Studying for and taking the SATs are a rite of passage for college-bound high school students, but a new study is casting doubt on the usefulness of this high-stakes exam. At colleges and universities that have made the submission of SAT scores optional, students who did not submit scores had a cumulative GPA only 0.05 percent lower and a college graduation rate just 0.6 percent lower than students who did submit scores.
The study, “Defining Promise: Optional Standardized Testing Policies in American College and University Admissions,” which tracked almost 123,000 students at 33 very different colleges and universities, found that what did matter were high school grades. Applicants’ grades in high school were the best predictor of their success in college.
NPR spoke with study author William Hiss, former dean of admissions at Bates College in Lewiston, Maine, about his study. “The scores, while they still certainly can help spot a highly talented person coming out of a different sort of a background … serve more to truncate access than to open it,” he said.

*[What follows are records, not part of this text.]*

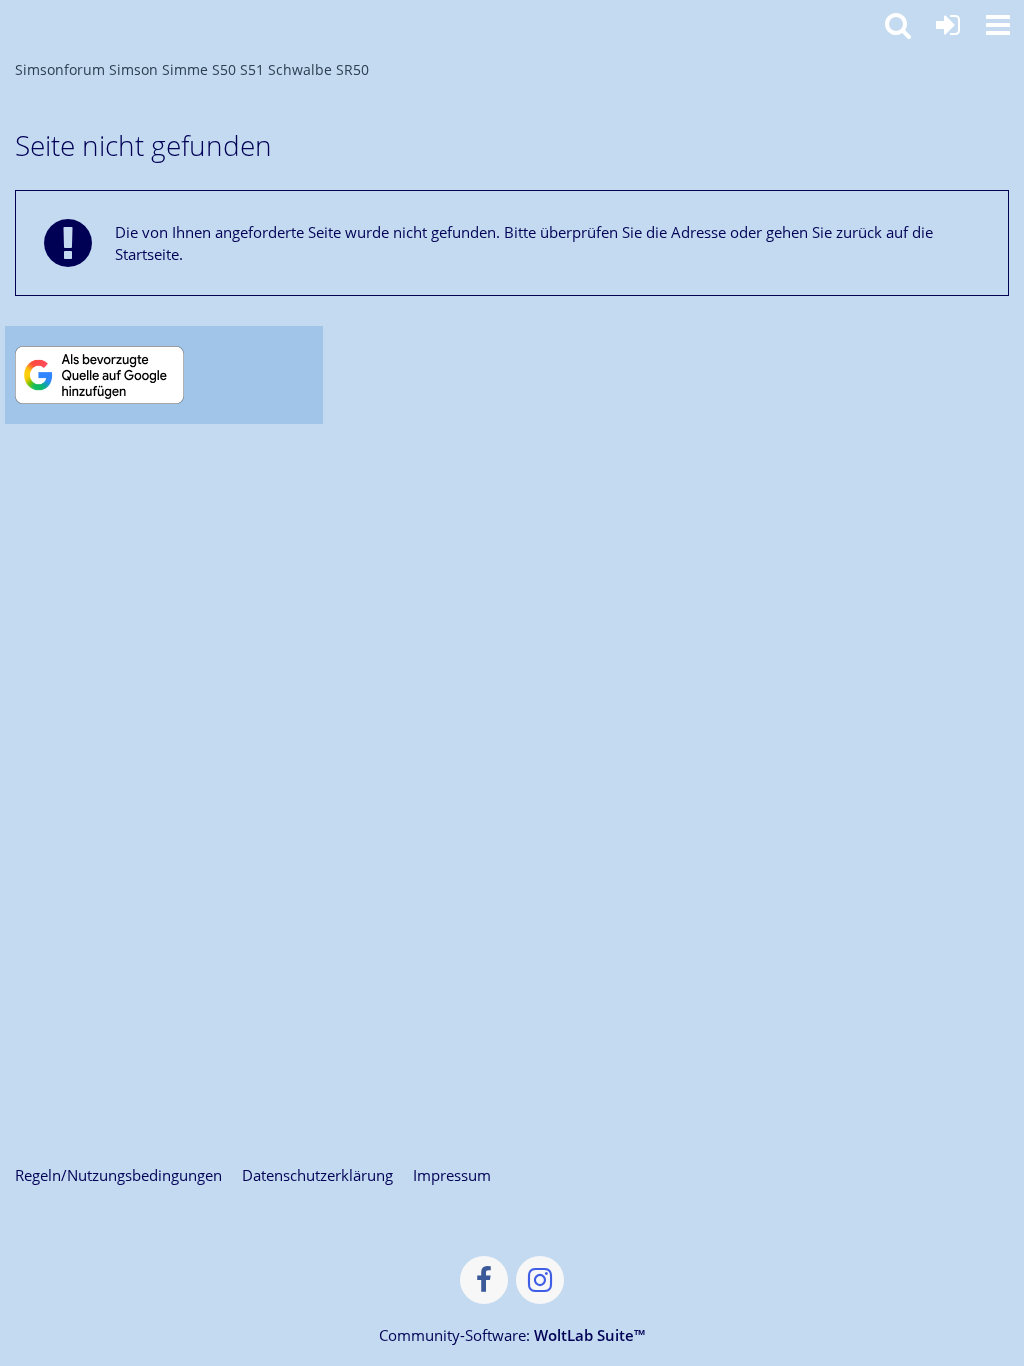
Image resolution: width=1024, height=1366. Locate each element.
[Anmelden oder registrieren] (948, 25)
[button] (998, 25)
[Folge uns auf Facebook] (484, 1280)
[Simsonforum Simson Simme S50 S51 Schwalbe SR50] (10, 22)
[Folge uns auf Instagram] (540, 1280)
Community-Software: (512, 1335)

Washington State University Vice President for Student Affairs and Enrollment John Fraire, whose university took part in the study, told NPR, “In some ways, it’s discouraging students who have great potential for success [from applying to] a particular school. Most of our students [at WSU] aren’t from privileged backgrounds. They’re from the rural communities, the inner-city Latino community, African-American community. And that’s why I think this study is so important.”